[Reading passage]:
Researchers at University of California San Diego School of Medicine report that cancer cells appear to communicate to other cancer cells, activating an internal mechanism that boosts resistance to common chemotherapies and promotes tumour survival. The findings are published online in Science Signaling.
Six years ago, Maurizio Zanetti, MD, professor in the Department of Medicine at UC San Diego School of Medicine and a tumour immunologist at Moores Cancer Center at UC San Diego Health, published a paper in PNAS suggesting that cancer cells exploit an internal mechanism used by stressed mammalian cells, called the unfolded protein response (UPR), to communicate with immune cells, notably cells derived from the bone marrow, imparting them with pro-tumourigenic characteristics.
The UPR is activated in response to unfolded or misfolded proteins accumulating in the endoplasmic reticulum (ER)—an organelle that carries out several metabolic functions in the cells and the site where proteins are built, folded and sent for secretion. The UPR can often decide cell death or survival.
In their new paper, Zanetti and colleagues say cancer cells appear to take the process beyond just affecting bone marrow cells, using transmissible ER stress (TERS) to activate Wnt signaling in recipient cancer cells. Wnt is a cellular signaling pathway linked to carcinogenesis in many types of cancer.
"We noticed that TERS-experienced cells survived better than their unexperienced counterparts when nutrient-starved or treated with common chemotherapies like bortezomib or paclitaxel," said Jeffrey J. Rodvold, a member of Zanetti's lab and first author of the study.

[Activity]:
Can you quote the passage on cancer cells and chemotherapy resistance word for word, starting at "Researchers at University" and ending at "with pro-tumourigenic characteristics."?

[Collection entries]

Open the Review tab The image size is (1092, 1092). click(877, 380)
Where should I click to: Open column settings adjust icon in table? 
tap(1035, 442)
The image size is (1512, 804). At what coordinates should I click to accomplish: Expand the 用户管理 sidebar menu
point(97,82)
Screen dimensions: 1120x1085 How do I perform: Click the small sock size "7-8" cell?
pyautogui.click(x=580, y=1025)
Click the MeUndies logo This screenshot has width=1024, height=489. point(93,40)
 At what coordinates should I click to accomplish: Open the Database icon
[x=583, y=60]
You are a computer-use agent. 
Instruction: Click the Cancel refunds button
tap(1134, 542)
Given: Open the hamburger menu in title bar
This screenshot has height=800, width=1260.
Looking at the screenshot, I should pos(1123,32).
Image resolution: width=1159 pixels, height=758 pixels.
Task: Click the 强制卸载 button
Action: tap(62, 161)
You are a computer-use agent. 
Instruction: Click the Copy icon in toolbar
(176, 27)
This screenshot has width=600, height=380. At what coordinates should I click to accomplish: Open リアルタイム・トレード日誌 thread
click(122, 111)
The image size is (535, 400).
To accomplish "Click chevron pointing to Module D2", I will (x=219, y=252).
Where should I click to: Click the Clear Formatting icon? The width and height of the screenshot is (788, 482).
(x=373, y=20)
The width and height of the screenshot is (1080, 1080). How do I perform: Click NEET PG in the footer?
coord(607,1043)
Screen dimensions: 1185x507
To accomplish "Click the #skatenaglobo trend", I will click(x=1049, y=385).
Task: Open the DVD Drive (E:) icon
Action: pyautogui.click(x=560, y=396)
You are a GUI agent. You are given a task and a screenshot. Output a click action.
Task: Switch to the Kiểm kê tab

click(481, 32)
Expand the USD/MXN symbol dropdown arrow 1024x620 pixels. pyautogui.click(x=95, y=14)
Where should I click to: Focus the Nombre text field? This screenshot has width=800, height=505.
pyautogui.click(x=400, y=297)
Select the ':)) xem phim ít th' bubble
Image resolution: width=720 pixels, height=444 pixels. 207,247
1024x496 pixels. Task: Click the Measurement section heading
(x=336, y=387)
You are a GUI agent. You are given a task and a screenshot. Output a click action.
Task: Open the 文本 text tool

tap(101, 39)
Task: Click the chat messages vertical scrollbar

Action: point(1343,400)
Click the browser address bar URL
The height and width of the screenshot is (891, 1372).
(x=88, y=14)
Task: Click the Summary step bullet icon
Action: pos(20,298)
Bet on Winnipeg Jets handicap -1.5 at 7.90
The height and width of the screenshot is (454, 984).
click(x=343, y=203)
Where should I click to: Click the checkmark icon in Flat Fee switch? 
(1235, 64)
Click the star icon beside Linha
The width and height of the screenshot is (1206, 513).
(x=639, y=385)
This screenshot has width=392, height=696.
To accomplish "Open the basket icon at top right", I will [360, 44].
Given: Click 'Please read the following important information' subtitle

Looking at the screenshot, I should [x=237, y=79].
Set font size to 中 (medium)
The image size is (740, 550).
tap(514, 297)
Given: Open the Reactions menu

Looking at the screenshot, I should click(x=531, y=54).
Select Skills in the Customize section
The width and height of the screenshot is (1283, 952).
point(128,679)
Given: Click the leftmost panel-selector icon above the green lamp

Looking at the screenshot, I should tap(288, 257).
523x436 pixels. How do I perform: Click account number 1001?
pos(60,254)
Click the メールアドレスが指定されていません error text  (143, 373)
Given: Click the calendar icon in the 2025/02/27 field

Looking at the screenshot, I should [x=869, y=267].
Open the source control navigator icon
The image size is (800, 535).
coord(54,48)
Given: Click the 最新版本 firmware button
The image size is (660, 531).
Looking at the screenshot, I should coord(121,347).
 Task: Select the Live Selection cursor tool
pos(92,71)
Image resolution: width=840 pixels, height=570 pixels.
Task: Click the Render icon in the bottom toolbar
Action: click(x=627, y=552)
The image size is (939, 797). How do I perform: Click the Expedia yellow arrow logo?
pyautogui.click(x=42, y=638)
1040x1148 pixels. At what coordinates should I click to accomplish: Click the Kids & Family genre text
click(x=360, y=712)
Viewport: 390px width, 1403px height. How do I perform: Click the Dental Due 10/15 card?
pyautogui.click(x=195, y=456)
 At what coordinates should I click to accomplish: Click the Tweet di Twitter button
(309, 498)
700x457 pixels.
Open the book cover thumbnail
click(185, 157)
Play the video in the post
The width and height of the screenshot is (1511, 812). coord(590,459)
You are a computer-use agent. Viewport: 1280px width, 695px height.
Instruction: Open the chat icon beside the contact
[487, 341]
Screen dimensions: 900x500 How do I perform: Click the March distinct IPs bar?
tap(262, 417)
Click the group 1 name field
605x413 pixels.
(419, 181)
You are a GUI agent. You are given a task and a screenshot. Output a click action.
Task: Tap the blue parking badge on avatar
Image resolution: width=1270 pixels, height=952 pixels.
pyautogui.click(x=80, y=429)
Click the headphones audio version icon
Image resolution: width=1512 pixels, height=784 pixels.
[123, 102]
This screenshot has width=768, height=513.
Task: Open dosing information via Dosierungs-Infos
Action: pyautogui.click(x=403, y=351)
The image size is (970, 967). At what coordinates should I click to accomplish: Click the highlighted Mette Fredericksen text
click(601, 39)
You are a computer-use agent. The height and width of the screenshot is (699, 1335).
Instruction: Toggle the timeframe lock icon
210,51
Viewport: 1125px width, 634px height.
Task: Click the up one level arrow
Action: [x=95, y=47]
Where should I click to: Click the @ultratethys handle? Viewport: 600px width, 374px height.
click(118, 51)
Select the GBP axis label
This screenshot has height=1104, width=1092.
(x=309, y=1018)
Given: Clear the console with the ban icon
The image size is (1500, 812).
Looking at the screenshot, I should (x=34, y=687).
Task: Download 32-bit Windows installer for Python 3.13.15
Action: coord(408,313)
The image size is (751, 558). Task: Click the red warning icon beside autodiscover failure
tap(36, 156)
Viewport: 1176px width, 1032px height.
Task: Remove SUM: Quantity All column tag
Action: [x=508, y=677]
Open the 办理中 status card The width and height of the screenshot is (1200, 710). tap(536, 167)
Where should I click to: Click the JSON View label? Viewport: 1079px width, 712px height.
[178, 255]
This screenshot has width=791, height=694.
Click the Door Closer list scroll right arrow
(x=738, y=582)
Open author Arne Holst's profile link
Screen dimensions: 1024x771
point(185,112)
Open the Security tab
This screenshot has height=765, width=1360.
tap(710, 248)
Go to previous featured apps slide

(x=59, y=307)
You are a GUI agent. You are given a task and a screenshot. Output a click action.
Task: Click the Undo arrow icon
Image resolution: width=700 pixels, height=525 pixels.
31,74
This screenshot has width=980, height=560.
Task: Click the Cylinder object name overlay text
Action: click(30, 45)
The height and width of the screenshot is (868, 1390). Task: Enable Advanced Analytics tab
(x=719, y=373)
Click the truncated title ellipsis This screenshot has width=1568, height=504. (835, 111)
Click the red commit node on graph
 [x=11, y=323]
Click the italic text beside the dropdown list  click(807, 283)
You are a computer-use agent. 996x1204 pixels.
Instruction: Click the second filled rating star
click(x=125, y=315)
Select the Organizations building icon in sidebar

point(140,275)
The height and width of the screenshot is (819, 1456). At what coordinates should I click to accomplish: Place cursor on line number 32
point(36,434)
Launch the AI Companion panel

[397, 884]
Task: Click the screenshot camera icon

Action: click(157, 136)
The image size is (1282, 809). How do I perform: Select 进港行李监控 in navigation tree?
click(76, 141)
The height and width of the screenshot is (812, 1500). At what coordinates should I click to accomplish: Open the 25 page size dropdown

[Your solution]:
Researchers at University of California San Diego School of Medicine report that cancer cells appear to communicate to other cancer cells, activating an internal mechanism that boosts resistance to common chemotherapies and promotes tumour survival. The findings are published online in Science Signaling.
Six years ago, Maurizio Zanetti, MD, professor in the Department of Medicine at UC San Diego School of Medicine and a tumour immunologist at Moores Cancer Center at UC San Diego Health, published a paper in PNAS suggesting that cancer cells exploit an internal mechanism used by stressed mammalian cells, called the unfolded protein response (UPR), to communicate with immune cells, notably cells derived from the bone marrow, imparting them with pro-tumourigenic characteristics.